Early spotting of neoliberalism in the Democrats’ society………..In 1982, journalist Randall Rothenberg noted the emergence of this new statist viewpoint of economic power within the Democratic Party with an Esquire cover story, “The Neoliberal Club.” In that article, which later became a book, Rothenberg profiled up-and-coming Thurow disciples like Gary Hart, Bill Bradley, Bill Clinton, Bruce Babbitt, Richard Gephardt, Michael Dukakis, Al Gore, Paul Tsongas, and Tim Wirth, as well as thinkers like Robert Reich and writers like Michael Kinsley. These were all essentially representatives of the Watergate Baby generation. It was a prescient article: Most Democratic presidential candidates for the next 25 years came from this pool of leaders. Not all Watergate Babies became neoliberals, of course. There were populists of the generation, like Waxman and Miller, but they operated in an intellectual environment where the libertarian and statist thinkers who rejected Brandeis shaped the political economy.

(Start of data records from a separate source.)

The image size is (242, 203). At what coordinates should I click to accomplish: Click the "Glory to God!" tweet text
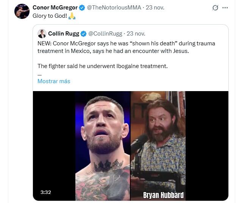50,16
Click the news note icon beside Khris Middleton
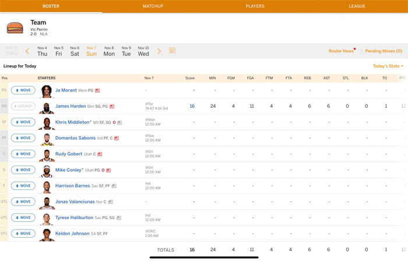Image resolution: width=408 pixels, height=268 pixels. click(119, 122)
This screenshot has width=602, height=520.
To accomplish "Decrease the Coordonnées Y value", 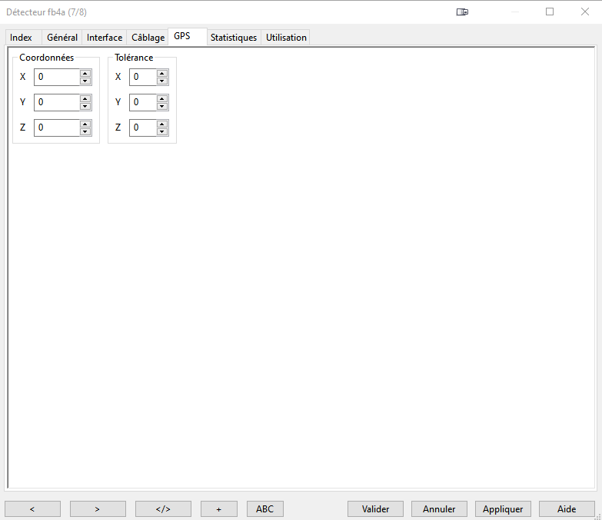I will 85,106.
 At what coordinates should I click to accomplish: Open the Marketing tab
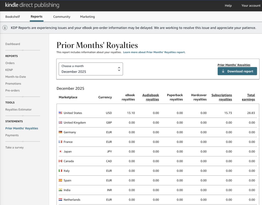coord(87,17)
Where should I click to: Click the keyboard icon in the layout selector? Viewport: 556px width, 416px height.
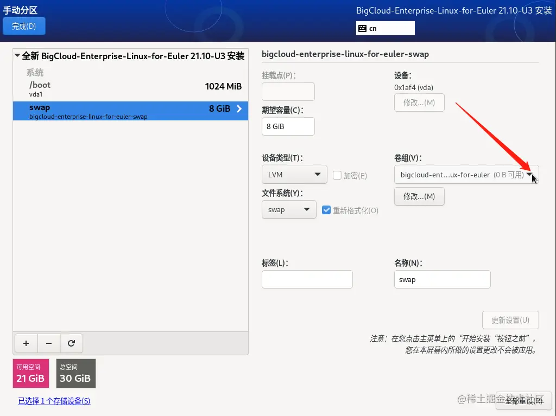pos(363,28)
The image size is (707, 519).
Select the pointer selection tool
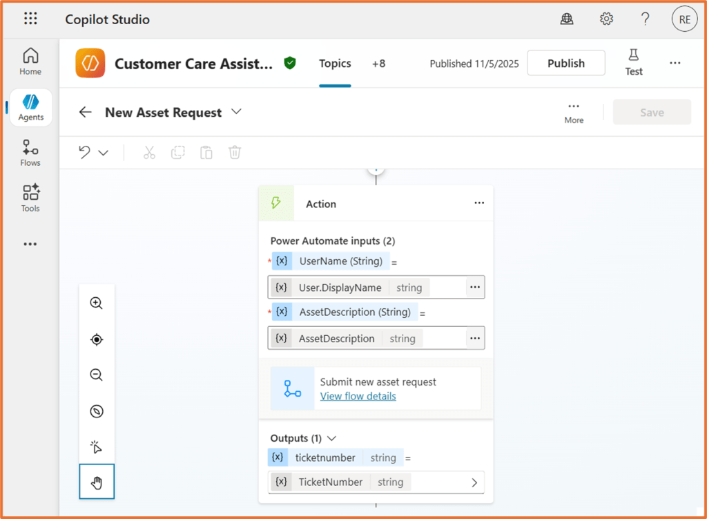click(97, 446)
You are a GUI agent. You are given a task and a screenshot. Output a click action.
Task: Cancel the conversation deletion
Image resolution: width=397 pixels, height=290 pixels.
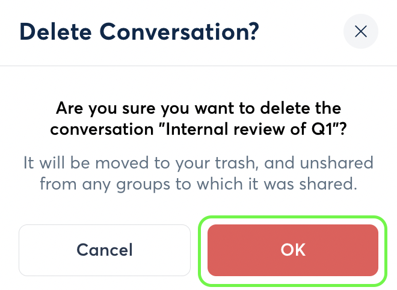click(x=105, y=250)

 ……..In their first five years, the 1975 class of Democrats categorically realigned American politics, ridding their party of its traditional commitments. They released monopoly power by relaxing antitrust laws, eliminating rules against financial concentration, and lifting price regulations. 

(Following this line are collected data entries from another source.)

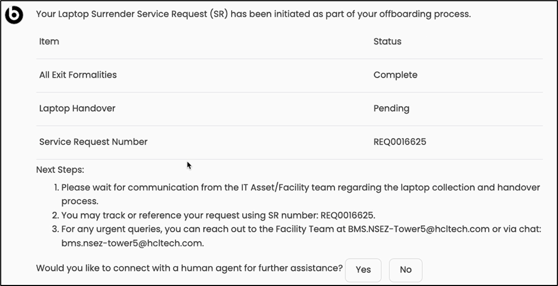Viewport: 558px width, 286px height.
Task: Click the Laptop Surrender Service Request message
Action: [253, 14]
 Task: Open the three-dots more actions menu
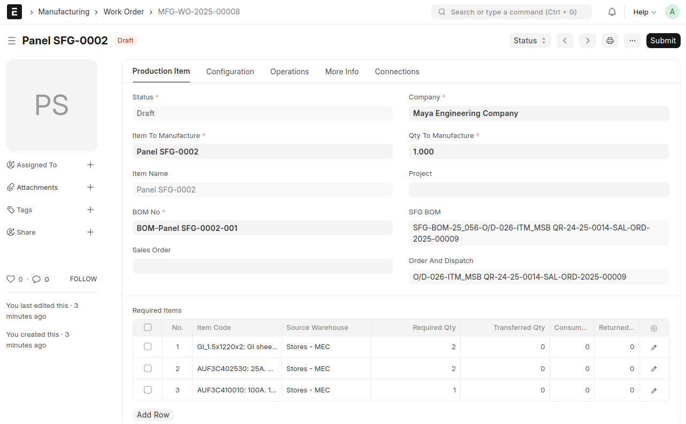pos(632,41)
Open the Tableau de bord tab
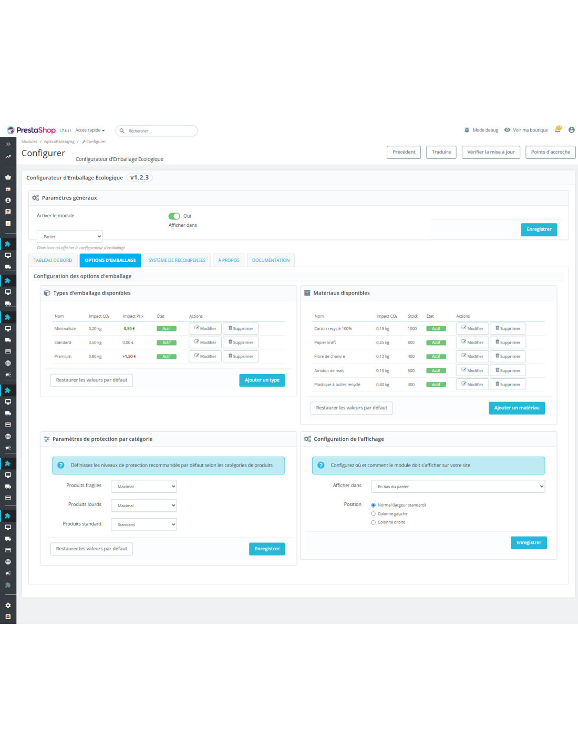Screen dimensions: 578x748 [53, 260]
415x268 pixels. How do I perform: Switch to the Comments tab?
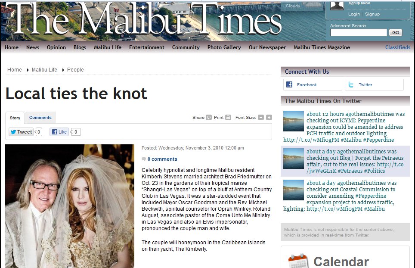pos(40,118)
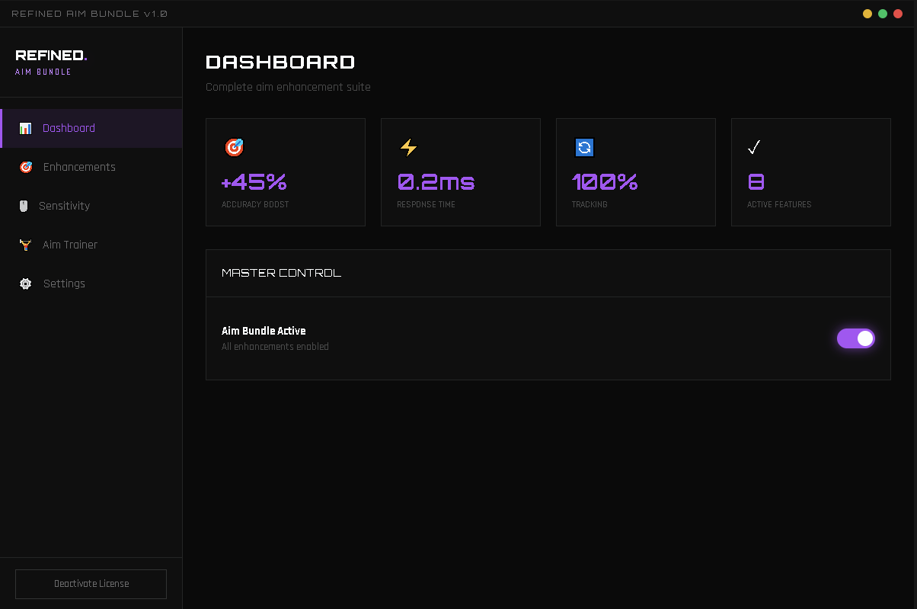917x609 pixels.
Task: Maximize window with the green dot button
Action: 883,14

The Watergate babies accepted Reagan’s demolition of controls; When Reagan came into office, one of his most extreme acts was to eliminate the New Deal anti-monopoly framework. He continued Carter’s deregulation of finance, but Reagan also stopped a major antitrust case against IBM and adopted Bork’s view of antitrust as policy. The result was a massive merger boom and massive concentration in the private sector. The success of the Watergate Baby worldview over the old populists can be seen in what did not happen in response to this quiet yet extraordinarily radical revolution:
There was no fight to block Reagan’s antitrust restructuring. He reversed the single most important New Deal policy to constrain concentrations of economic and political power, and… nothing. Antitrust was forgotten, because no one was left to fight for it. ….. And in response to the end of the Cold War, the administration restructured the defense industry, shrinking the number of prime defense contractors from 107 to five. The new defense-industrial base, now concentrated in the hands of a few executives, stopped subsidizing key industries. The electronics industry was soon offshored…….
A West Wing generation learned only Watergate Baby politics, never realizing an earlier progressive economic tradition had even existed.